### Material supplied
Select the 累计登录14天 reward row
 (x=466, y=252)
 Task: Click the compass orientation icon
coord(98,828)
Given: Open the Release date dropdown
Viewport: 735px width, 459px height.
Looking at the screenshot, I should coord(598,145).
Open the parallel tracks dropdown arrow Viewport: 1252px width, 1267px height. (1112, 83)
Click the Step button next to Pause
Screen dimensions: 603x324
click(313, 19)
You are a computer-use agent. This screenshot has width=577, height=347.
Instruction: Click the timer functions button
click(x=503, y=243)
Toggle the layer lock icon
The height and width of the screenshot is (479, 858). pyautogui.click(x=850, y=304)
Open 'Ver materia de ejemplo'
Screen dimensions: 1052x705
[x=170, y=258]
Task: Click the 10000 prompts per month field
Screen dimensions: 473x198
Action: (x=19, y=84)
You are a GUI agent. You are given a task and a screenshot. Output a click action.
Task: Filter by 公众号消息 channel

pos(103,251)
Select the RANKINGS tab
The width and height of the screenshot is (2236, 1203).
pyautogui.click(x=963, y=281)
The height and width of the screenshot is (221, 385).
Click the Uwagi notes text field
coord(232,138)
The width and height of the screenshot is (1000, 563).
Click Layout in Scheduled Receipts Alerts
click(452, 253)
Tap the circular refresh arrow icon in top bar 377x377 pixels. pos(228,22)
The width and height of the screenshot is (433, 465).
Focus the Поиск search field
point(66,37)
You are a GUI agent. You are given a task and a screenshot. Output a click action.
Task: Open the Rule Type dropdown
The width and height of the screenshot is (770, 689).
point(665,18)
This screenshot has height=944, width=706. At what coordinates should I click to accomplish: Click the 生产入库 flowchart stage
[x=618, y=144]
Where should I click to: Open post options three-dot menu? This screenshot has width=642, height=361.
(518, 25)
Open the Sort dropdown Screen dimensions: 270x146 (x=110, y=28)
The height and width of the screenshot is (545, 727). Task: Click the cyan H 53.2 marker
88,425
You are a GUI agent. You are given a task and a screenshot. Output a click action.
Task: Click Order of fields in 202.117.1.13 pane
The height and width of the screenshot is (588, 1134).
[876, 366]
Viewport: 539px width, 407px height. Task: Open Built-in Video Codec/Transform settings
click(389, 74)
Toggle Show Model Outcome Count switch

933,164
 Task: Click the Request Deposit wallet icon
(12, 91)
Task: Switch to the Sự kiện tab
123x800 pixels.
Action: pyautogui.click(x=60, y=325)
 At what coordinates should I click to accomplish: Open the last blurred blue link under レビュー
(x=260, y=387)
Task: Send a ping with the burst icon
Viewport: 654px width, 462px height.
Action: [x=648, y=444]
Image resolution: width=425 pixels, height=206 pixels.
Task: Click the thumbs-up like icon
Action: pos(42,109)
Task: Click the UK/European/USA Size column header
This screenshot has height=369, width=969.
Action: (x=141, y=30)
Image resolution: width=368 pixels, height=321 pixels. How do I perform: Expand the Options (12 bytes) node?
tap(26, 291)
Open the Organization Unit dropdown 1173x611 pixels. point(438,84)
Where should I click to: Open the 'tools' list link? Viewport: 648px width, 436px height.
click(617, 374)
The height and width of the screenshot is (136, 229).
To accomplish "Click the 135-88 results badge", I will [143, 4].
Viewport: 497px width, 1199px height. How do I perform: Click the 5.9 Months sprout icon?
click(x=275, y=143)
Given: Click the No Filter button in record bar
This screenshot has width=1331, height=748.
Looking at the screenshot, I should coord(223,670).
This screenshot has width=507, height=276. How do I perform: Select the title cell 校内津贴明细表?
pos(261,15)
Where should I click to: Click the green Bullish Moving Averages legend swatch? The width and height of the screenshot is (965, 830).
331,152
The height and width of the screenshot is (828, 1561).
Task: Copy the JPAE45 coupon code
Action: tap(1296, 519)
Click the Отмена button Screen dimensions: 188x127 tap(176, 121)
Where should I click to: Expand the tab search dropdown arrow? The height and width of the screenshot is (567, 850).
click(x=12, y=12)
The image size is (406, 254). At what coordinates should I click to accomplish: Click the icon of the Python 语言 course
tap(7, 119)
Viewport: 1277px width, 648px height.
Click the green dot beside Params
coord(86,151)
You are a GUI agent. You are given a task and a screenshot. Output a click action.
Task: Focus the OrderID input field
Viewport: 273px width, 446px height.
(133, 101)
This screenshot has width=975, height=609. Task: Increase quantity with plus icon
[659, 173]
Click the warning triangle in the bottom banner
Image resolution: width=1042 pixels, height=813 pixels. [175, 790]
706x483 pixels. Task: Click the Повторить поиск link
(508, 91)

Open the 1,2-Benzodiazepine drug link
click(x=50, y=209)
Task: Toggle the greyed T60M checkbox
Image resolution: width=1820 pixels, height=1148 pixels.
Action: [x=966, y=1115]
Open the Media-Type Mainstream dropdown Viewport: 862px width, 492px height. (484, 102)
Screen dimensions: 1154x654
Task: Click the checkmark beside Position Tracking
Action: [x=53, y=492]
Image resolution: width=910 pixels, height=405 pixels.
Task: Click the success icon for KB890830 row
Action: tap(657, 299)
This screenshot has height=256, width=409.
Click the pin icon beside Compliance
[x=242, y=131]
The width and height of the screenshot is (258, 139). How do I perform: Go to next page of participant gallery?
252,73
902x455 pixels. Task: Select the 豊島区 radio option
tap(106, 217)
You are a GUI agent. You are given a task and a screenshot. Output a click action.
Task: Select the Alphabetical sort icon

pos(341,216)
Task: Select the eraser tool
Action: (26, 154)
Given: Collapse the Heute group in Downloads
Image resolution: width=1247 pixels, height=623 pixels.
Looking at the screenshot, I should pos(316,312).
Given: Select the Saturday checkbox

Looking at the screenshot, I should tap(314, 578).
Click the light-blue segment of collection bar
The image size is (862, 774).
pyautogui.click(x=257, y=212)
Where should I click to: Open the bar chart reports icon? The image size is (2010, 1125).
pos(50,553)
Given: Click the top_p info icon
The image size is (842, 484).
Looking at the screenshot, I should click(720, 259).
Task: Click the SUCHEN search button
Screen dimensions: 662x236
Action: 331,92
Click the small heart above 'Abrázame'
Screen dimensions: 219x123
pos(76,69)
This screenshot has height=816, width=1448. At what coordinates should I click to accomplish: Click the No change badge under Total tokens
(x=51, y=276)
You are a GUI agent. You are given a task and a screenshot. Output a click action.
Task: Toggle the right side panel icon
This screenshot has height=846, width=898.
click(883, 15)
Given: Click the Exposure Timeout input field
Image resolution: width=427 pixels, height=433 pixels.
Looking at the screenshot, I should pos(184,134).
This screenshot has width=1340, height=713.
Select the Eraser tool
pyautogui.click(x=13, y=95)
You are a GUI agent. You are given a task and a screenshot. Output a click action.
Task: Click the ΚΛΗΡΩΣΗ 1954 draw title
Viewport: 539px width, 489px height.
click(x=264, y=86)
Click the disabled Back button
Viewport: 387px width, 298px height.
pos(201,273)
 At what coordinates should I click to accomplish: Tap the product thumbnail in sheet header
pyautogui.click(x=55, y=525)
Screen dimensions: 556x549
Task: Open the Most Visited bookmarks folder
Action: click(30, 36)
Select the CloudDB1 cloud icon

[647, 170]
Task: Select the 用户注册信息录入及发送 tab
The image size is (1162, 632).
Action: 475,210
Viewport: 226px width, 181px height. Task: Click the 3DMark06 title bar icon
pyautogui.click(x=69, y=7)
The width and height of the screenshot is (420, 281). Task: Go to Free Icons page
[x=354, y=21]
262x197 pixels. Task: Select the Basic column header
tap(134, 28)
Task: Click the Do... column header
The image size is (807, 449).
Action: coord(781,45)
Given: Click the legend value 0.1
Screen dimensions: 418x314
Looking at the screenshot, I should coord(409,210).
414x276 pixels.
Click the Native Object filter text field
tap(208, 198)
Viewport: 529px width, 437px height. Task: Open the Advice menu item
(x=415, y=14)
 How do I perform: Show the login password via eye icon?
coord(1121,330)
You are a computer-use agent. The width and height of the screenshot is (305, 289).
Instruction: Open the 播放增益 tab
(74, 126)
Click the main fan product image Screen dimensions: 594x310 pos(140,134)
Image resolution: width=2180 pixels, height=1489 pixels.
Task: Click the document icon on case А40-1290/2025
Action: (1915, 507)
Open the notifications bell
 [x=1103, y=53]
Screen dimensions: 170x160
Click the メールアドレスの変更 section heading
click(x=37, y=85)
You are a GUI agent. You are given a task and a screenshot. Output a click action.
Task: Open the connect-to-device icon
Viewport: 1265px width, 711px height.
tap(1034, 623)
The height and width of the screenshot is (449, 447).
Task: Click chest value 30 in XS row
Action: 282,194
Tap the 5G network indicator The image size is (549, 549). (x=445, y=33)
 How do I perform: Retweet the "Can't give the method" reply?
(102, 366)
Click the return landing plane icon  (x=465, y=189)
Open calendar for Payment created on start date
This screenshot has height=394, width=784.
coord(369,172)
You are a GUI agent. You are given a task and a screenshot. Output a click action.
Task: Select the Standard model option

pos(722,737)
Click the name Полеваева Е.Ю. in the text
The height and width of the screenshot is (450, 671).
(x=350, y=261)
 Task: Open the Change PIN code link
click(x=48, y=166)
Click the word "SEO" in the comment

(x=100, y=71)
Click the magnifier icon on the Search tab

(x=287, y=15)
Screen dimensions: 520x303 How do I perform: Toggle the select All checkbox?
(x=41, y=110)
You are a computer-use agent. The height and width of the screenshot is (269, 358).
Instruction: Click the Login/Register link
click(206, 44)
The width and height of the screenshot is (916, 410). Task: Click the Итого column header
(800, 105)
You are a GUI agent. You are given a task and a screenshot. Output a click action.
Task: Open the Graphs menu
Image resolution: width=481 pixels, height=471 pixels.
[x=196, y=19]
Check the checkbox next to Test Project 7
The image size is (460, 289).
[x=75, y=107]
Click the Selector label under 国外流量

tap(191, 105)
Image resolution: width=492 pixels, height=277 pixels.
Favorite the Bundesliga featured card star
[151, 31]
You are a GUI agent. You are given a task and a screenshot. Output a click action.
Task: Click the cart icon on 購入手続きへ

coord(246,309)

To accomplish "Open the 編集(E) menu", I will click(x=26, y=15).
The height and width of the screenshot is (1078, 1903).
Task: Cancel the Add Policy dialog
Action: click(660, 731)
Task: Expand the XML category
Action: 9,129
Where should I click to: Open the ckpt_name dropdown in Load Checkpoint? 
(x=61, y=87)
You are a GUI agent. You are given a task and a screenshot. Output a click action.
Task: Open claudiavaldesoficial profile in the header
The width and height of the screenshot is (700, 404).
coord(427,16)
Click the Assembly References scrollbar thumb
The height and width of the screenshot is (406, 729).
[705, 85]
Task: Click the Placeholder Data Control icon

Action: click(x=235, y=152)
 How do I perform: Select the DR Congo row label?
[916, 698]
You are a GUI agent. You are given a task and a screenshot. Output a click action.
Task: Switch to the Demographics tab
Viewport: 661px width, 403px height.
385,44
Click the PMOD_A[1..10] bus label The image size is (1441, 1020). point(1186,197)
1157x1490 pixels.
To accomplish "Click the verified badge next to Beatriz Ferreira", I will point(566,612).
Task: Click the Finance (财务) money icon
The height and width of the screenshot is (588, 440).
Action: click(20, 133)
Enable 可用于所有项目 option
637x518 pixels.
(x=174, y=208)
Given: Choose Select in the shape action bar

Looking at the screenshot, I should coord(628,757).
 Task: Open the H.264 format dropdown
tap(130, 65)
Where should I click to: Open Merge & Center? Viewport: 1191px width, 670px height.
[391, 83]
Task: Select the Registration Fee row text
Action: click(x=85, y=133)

### Work required
Rewrite the material from its start through the line containing "click(x=503, y=243)", inclusive, replacing "dropdown" with "drop-down list" and leaving everything else as it is.

### The solution
Select the 累计登录14天 reward row
 (x=466, y=252)
 Task: Click the compass orientation icon
coord(98,828)
Given: Open the Release date drop-down list
Viewport: 735px width, 459px height.
Looking at the screenshot, I should coord(598,145).
Open the parallel tracks drop-down list arrow Viewport: 1252px width, 1267px height. (1112, 83)
Click the Step button next to Pause
Screen dimensions: 603x324
click(313, 19)
You are a computer-use agent. This screenshot has width=577, height=347.
Instruction: Click the timer functions button
click(x=503, y=243)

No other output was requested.